So who were his co-conspirators?

The Cast

Each character in this plot is more colorful and vibrant than the last. 

Jacobson himself was briefly a police officer in Hollywood, Florida, before he went into private security. His then-wife was a security auditor and managed to get him a job with Dittler Brothers, a printer business known for serving high-profile clients with a need for extreme confidentiality. One of those clients was Simon Marketing, who devised and ran the Monopoly game for McDonald’s.

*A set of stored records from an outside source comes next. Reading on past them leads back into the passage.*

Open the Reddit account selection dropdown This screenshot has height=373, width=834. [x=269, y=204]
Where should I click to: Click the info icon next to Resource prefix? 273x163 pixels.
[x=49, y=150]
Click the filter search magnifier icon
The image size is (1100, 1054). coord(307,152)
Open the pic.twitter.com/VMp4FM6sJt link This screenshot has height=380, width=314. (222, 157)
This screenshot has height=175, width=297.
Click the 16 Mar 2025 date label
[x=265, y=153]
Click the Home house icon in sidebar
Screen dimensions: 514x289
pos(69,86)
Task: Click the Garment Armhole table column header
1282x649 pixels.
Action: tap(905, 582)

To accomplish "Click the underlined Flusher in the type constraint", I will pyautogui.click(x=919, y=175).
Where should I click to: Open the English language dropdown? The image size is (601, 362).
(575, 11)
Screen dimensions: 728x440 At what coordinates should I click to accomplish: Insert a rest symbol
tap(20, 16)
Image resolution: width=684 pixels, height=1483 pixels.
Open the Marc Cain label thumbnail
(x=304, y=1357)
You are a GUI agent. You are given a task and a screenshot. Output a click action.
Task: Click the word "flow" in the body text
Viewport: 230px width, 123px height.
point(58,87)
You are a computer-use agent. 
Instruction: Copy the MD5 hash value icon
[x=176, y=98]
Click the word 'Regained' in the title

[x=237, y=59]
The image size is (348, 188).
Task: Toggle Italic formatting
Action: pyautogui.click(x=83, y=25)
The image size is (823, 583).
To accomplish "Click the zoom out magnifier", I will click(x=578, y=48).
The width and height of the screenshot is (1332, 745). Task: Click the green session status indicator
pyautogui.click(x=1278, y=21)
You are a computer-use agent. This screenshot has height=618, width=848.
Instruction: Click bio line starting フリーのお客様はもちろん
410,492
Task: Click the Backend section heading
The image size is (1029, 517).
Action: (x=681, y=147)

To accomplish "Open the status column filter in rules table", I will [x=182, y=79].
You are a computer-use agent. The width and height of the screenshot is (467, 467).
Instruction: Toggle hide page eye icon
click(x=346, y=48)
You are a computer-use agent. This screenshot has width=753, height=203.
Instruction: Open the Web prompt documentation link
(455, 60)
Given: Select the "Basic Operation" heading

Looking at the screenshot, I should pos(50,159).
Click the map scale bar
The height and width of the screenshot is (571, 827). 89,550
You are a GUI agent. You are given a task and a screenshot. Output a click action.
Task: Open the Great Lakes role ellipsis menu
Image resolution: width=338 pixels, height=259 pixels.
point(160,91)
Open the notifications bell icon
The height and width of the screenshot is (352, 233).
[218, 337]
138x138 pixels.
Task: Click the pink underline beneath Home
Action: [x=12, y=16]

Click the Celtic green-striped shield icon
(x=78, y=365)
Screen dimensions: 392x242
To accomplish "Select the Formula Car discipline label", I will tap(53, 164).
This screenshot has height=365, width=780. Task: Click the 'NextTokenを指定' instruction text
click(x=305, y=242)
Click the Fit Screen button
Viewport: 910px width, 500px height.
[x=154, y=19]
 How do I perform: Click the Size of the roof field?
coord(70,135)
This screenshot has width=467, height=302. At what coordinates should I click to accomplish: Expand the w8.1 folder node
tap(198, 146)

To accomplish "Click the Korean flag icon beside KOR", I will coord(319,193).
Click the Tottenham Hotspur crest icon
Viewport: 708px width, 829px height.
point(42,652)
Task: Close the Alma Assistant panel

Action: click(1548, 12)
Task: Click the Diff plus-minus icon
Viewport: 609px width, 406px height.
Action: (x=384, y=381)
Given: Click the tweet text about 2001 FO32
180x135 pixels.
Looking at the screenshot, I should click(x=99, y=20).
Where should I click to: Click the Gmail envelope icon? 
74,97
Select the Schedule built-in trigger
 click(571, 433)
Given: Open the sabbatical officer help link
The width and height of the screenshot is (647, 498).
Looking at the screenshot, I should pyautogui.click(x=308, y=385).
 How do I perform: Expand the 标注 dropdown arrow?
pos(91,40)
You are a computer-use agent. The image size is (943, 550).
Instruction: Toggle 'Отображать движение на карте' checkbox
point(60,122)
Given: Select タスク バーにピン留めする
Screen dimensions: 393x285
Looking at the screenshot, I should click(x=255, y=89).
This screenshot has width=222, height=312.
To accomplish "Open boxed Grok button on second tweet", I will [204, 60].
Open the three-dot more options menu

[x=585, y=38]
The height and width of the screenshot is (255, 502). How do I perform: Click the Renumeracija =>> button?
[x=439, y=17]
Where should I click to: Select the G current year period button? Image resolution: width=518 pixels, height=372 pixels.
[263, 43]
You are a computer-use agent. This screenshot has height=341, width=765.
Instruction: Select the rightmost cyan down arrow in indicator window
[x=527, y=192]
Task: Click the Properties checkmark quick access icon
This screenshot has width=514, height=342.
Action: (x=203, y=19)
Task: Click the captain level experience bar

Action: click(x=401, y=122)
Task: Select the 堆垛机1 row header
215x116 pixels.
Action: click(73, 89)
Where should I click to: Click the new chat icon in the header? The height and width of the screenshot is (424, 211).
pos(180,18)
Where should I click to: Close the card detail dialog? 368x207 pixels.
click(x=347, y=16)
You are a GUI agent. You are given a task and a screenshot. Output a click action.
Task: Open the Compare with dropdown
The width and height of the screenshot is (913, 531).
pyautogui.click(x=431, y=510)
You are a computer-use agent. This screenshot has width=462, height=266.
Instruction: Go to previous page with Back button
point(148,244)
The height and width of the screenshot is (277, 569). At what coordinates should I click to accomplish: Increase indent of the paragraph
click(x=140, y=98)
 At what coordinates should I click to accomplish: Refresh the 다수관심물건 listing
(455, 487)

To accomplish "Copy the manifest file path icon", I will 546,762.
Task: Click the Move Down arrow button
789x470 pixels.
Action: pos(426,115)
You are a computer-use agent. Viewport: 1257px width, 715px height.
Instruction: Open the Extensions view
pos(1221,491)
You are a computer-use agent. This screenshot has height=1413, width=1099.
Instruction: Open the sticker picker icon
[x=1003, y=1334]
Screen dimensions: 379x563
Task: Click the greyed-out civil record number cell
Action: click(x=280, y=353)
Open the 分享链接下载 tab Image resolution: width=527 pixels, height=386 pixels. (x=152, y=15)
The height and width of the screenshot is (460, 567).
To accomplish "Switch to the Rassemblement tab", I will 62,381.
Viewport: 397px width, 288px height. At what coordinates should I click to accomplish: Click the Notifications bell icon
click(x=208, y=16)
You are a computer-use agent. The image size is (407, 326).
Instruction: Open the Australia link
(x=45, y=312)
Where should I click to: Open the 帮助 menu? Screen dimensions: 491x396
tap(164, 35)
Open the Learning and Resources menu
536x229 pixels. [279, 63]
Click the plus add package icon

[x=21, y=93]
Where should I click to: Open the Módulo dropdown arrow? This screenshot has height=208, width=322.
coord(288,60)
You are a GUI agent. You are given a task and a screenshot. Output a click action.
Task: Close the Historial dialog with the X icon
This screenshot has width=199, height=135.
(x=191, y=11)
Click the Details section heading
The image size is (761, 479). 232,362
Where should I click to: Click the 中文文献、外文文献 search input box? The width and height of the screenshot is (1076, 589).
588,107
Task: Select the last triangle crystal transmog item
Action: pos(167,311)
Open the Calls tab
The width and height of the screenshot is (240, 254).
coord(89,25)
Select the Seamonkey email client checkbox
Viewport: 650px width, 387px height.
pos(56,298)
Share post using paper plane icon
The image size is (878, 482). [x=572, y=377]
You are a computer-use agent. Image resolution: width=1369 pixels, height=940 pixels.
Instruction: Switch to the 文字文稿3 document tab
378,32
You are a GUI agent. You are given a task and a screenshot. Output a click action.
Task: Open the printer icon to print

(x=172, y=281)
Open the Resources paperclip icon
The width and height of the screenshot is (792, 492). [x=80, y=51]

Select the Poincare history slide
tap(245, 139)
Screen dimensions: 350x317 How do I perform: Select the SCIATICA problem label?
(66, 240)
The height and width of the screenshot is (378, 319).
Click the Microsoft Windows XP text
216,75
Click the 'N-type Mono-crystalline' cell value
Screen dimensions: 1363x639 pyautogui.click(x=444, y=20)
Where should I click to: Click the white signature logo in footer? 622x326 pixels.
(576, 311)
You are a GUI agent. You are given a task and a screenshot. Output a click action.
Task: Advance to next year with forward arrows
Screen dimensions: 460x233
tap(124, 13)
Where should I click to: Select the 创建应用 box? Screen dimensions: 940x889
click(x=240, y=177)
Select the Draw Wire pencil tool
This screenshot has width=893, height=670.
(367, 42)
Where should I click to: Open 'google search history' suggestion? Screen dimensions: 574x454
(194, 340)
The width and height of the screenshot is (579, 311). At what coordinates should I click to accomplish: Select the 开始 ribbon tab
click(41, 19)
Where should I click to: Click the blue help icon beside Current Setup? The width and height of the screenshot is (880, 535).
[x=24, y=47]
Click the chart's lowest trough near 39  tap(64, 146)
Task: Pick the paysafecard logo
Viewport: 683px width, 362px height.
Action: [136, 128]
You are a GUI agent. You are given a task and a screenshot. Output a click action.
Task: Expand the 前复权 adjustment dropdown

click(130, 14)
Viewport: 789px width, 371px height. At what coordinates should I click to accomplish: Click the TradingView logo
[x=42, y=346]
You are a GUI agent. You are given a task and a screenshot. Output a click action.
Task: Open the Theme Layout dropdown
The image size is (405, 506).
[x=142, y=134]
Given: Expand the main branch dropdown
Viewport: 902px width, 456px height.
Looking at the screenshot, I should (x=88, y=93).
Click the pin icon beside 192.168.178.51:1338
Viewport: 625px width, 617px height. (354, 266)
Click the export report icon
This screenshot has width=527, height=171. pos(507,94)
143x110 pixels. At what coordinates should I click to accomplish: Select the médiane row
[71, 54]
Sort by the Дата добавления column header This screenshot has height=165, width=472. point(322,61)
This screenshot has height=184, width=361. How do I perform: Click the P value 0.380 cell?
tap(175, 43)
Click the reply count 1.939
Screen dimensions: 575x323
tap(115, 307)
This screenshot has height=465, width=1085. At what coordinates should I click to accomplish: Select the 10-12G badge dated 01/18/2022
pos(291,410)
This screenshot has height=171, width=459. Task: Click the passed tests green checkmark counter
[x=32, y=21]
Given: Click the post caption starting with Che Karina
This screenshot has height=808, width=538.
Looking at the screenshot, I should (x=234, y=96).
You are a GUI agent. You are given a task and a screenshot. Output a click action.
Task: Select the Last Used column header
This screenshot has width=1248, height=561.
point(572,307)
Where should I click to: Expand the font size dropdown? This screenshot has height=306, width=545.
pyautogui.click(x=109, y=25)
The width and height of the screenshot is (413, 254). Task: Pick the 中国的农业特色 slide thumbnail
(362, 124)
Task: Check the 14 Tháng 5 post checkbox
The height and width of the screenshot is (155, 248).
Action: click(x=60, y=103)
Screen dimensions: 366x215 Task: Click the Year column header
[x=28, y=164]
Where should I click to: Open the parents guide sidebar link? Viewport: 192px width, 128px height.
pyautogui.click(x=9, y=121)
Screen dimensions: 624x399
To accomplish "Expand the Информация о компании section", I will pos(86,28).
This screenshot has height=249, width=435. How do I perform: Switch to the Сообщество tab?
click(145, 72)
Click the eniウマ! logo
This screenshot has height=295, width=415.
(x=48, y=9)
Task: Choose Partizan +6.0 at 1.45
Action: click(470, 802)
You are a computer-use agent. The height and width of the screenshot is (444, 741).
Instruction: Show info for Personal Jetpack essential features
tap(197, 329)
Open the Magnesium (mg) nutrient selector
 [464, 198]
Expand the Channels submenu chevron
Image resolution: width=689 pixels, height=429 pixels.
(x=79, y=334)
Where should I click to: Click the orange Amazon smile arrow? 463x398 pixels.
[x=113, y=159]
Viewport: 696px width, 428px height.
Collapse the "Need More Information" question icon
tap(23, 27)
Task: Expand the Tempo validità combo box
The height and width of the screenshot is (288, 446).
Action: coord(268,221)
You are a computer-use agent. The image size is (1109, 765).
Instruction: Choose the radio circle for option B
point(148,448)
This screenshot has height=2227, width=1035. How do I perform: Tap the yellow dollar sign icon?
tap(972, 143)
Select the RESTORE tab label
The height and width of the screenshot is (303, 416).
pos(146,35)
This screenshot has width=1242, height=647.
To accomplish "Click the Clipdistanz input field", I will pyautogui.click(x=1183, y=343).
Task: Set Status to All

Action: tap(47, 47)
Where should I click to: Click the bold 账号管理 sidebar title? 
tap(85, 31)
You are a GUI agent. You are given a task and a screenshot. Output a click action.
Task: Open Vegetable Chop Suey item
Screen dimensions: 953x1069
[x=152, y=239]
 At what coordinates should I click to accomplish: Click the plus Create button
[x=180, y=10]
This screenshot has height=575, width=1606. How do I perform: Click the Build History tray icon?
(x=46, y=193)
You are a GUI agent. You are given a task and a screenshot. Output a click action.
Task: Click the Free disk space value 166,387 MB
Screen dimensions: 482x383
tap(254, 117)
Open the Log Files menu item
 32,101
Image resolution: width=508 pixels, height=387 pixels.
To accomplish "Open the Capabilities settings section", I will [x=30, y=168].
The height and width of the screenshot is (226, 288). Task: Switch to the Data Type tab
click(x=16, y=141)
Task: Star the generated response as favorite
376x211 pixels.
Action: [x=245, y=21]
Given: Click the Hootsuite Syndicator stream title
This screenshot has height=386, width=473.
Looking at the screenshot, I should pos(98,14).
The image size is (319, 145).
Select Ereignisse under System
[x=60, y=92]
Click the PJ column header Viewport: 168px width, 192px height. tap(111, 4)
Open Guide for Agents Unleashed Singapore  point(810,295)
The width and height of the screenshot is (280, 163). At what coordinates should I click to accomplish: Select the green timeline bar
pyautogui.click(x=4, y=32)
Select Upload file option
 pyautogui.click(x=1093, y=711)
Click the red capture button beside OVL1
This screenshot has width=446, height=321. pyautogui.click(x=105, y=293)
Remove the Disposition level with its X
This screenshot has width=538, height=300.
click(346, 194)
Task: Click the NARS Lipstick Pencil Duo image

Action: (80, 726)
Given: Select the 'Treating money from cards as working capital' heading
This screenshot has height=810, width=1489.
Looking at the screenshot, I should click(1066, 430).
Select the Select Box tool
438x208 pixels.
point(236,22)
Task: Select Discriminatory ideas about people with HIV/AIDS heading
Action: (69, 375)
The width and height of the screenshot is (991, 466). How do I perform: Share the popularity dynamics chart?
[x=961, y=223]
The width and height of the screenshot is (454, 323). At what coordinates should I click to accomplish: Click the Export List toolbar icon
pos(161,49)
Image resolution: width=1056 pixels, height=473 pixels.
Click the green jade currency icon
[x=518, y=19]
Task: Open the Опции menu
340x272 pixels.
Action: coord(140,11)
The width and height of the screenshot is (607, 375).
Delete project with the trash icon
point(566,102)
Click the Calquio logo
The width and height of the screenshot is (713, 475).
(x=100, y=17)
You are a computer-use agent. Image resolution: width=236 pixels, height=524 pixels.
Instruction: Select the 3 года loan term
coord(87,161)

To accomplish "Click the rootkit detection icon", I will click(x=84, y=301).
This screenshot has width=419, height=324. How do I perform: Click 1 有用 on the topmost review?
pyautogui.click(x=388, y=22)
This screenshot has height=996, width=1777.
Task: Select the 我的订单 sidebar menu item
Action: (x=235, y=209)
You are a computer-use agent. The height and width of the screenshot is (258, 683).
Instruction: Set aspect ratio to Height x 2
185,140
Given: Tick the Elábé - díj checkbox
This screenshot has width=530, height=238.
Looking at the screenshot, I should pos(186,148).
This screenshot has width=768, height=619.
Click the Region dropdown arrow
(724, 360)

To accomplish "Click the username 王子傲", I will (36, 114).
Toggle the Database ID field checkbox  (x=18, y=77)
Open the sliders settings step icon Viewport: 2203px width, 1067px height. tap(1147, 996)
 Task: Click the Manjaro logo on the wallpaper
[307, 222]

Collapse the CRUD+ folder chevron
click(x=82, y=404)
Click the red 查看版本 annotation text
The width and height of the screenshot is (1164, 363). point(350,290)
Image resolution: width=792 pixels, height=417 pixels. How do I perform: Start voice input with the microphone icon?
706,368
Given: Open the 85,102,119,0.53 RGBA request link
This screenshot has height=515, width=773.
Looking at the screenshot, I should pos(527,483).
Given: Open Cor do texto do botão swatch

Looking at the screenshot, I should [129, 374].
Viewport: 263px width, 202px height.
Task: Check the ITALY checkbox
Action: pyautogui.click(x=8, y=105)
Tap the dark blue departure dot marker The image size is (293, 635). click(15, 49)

The first associate Jacobson recruited was Gennaro Colombo (also known as Jerry), who claimed to be a member of New York’s Colombo crime family. His father, Joseph Colombo, was apparently the head of that family. An attempted assassination on Joseph in 1971 was at the center of the Robert De Niro movie “The Irishman.” Jerry Colombo’s wife, Ruby, was also implicated in the scam, and roped some of her friends into it. 

Colombo died in a car crash in 1998, after which Andrew Glomb was brought on board. He was an ex-convict who had been imprisoned for trafficking cocaine on an airplane. Dwight Baker, a Mormon real-estate developer, was also drawn in after he grievously injured his spine in a tractor accident. He and his wife were hoping to make some money by selling the stolen pieces to pay off back taxes they owed.

These men would coach the winners through the process of lying to McDonald’s and claiming the money, even going so far as to falsify addresses in their name to legitimize wins and spread the victor pool out evenly.

In addition to these, a wide array of people benefitted from the scheme. One man who Glomb sold a ticket to was convicted in 1999 for dealing 400 lbs of cocaine. Another person used his winnings to buy a boat, which he then named… “Ruthless Scoundrel.” (You can’t make this stuff up.) Jacobson’s stepbrother, nephew, and butcher all benefited as well, the latter two trading $45,000 for game pieces worth $200,000. In a side-of-the-highway deal, Colombo sold Gloria Brown a $1 million ticket for $40,000 in cash, which she mortgaged her house to obtain.

In the end, over 50 people were convicted in the scheme, with the following ones arrested in August 2001 by the FBI:

  • Linda L. Baker, 49;
  • Noah D. “Dwight” Baker, 49;
  • John F. Davis, 44;
  • Andrew M. Glomb, 58;
  • Michael L. Hoover, 56;
  • Ronald E. Hughey, 56;
  • Jerome P. Jacobson, 58; and
  • Brenda S. Phenis, 50.

The Climax

The truth is that had it not been for one aggrieved party (the identity of whom is not definitively known), this case might never have even popped up on the FBI’s radar. In March 2000, someone left an anonymous tip directing authorities to an “Uncle Jerry” and highlighting that there had been a suspicious amount of winners in the Jacksonville, Florida area.

The local branch of the FBI picked up the case, led by Special Agent Richard Dent and his rookie partner Doug Matthews. They settled on the codename “Operation Final Answer” as a nod to the game show “Who Wants to Be a Millionaire,” which was co-sponsoring that year’s McDonald’s Monopoly contest. One actual suggestion initially floated was “Operation Hamburglar.”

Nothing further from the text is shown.